> THE REQUEST
Output the stretch of this material from the line containing "Task: Click the Database type dropdown arrow" through the line containing "The width and height of the screenshot is (1196, 922).", copying each line verbatim.

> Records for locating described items
• • •

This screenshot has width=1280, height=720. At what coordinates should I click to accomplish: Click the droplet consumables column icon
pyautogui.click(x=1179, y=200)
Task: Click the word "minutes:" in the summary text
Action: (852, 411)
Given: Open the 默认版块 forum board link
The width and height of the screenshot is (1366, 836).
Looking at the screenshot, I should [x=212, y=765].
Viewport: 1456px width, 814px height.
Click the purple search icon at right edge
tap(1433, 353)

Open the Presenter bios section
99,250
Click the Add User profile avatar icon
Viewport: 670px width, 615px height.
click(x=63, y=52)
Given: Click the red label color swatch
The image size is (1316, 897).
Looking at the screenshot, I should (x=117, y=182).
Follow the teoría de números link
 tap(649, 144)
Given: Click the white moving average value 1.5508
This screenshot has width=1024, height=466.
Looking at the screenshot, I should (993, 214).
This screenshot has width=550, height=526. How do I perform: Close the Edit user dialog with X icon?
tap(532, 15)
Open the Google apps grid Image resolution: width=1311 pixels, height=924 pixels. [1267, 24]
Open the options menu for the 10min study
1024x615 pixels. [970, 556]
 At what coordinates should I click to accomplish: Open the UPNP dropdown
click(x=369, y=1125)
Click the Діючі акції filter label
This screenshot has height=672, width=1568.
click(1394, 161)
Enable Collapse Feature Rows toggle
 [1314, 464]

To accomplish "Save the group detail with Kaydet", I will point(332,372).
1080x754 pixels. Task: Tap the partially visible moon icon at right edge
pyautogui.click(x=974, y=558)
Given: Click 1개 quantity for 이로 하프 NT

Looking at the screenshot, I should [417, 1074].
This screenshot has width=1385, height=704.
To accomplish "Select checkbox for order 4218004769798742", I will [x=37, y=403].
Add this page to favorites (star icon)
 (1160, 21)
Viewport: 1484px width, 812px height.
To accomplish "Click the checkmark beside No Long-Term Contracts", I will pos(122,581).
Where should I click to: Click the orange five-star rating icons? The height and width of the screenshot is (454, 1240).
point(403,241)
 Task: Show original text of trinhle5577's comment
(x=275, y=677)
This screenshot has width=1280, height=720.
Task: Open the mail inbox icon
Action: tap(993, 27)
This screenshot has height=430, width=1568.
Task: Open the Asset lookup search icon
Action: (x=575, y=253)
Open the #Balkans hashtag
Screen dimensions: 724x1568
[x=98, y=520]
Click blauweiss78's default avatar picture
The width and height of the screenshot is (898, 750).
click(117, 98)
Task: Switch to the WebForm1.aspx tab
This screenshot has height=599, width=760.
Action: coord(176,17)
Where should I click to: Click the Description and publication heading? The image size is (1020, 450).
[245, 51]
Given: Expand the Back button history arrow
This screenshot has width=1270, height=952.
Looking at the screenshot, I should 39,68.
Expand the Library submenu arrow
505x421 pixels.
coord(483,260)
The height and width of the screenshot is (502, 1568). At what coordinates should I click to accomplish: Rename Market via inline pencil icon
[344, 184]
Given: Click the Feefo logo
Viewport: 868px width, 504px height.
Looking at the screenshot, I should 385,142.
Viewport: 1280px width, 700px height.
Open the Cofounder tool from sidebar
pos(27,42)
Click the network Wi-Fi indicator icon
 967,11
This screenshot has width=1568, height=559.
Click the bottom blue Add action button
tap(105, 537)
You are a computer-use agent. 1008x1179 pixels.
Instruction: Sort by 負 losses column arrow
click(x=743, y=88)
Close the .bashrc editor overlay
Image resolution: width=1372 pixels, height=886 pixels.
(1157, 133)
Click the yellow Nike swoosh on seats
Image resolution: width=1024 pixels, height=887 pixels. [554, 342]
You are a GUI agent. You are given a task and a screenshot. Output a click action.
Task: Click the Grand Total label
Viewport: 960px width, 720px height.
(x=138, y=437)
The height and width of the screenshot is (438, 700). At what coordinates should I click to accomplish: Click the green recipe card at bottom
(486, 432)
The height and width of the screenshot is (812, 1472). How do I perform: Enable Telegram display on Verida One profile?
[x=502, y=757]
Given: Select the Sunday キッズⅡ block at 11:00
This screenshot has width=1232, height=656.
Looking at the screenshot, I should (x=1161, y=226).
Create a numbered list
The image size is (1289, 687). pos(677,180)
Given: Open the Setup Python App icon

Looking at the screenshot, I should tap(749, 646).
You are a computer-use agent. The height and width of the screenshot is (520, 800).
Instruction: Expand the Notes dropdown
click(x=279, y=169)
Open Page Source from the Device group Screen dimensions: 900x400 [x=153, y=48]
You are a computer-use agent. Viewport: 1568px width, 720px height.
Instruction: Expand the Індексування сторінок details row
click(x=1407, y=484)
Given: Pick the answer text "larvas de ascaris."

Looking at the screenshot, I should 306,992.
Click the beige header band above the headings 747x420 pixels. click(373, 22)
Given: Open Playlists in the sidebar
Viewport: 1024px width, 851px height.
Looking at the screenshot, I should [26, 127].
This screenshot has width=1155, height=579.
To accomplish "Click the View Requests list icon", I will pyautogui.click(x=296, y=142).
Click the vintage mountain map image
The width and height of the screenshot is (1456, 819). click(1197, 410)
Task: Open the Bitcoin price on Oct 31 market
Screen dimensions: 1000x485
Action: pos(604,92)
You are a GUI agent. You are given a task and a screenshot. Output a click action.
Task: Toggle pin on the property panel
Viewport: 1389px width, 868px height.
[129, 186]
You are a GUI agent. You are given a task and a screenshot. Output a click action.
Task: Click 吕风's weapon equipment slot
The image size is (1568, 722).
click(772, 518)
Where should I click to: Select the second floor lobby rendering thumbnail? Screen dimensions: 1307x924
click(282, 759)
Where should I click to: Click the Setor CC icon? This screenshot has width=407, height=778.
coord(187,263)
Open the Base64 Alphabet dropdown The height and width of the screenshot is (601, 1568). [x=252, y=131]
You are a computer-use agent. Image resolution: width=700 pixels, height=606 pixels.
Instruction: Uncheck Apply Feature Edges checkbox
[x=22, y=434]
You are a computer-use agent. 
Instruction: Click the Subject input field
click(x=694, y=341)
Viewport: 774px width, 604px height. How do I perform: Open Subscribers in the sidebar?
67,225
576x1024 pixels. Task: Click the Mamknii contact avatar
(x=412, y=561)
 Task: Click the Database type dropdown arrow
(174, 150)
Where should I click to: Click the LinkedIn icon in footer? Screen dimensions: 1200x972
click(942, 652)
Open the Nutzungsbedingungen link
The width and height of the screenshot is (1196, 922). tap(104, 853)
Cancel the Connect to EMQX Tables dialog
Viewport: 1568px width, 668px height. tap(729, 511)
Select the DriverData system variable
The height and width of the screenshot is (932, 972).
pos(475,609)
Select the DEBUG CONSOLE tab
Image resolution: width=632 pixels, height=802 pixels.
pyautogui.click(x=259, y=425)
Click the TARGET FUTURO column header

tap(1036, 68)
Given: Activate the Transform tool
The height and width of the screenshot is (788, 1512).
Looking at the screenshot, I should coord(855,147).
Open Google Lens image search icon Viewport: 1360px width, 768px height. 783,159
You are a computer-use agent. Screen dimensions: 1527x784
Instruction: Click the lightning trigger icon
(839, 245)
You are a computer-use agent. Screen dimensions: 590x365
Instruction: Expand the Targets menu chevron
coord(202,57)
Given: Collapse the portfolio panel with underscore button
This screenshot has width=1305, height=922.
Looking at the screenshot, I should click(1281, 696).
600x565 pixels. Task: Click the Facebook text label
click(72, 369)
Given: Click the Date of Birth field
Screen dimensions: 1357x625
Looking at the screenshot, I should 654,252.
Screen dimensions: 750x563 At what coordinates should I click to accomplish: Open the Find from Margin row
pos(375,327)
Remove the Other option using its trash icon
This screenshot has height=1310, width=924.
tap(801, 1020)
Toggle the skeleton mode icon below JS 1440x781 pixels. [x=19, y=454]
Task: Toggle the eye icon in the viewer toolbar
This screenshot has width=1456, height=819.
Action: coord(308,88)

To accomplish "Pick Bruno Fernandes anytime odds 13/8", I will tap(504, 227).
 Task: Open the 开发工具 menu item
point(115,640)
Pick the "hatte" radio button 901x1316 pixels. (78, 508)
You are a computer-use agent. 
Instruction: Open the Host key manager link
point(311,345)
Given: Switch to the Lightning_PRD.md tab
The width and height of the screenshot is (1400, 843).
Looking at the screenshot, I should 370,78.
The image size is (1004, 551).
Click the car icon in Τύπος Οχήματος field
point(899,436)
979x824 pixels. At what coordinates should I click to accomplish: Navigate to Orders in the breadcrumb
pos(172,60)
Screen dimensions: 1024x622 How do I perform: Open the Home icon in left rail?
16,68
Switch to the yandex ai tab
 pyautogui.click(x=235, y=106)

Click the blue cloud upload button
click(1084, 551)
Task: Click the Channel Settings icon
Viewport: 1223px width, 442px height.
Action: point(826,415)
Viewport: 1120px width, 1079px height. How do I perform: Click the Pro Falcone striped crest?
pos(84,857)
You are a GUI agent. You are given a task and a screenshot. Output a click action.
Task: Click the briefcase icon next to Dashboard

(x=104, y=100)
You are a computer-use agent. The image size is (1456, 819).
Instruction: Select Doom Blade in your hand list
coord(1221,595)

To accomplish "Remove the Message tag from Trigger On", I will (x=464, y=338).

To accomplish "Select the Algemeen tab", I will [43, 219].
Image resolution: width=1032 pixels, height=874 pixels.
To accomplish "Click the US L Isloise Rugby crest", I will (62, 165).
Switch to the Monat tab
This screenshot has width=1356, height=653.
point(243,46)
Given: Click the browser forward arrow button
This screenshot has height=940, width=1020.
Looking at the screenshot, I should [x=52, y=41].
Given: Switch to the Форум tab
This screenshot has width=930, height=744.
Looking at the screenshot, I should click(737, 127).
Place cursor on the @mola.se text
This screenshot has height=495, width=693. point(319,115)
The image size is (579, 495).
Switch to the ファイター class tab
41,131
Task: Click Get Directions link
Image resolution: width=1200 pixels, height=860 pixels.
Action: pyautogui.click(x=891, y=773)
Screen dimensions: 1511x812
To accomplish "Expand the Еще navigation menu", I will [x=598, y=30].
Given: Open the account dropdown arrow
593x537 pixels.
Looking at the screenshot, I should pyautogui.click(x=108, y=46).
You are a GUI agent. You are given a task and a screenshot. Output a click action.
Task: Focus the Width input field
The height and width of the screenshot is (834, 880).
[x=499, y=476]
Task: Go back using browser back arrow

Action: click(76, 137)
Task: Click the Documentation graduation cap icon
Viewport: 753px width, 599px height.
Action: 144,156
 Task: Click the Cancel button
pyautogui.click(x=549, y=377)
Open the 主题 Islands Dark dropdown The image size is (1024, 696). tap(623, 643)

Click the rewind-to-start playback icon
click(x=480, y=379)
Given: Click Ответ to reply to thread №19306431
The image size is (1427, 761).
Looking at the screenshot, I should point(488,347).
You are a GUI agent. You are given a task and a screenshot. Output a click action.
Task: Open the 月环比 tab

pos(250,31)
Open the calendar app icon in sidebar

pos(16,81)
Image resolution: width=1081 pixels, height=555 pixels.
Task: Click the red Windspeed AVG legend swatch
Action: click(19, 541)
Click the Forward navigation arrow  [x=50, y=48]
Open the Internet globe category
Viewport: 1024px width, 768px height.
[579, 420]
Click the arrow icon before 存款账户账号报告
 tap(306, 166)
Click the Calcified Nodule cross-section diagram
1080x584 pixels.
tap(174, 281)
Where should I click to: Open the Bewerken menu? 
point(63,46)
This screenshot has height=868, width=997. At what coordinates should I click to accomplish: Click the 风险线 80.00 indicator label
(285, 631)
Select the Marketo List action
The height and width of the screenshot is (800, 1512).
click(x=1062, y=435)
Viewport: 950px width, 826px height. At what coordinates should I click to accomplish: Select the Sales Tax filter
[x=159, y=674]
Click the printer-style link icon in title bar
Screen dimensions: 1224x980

• • •

> WRITTEN ANSWER
 Task: Click the Database type dropdown arrow
(174, 150)
Where should I click to: Click the LinkedIn icon in footer? Screen dimensions: 1200x972
click(942, 652)
Open the Nutzungsbedingungen link
The width and height of the screenshot is (1196, 922). tap(104, 853)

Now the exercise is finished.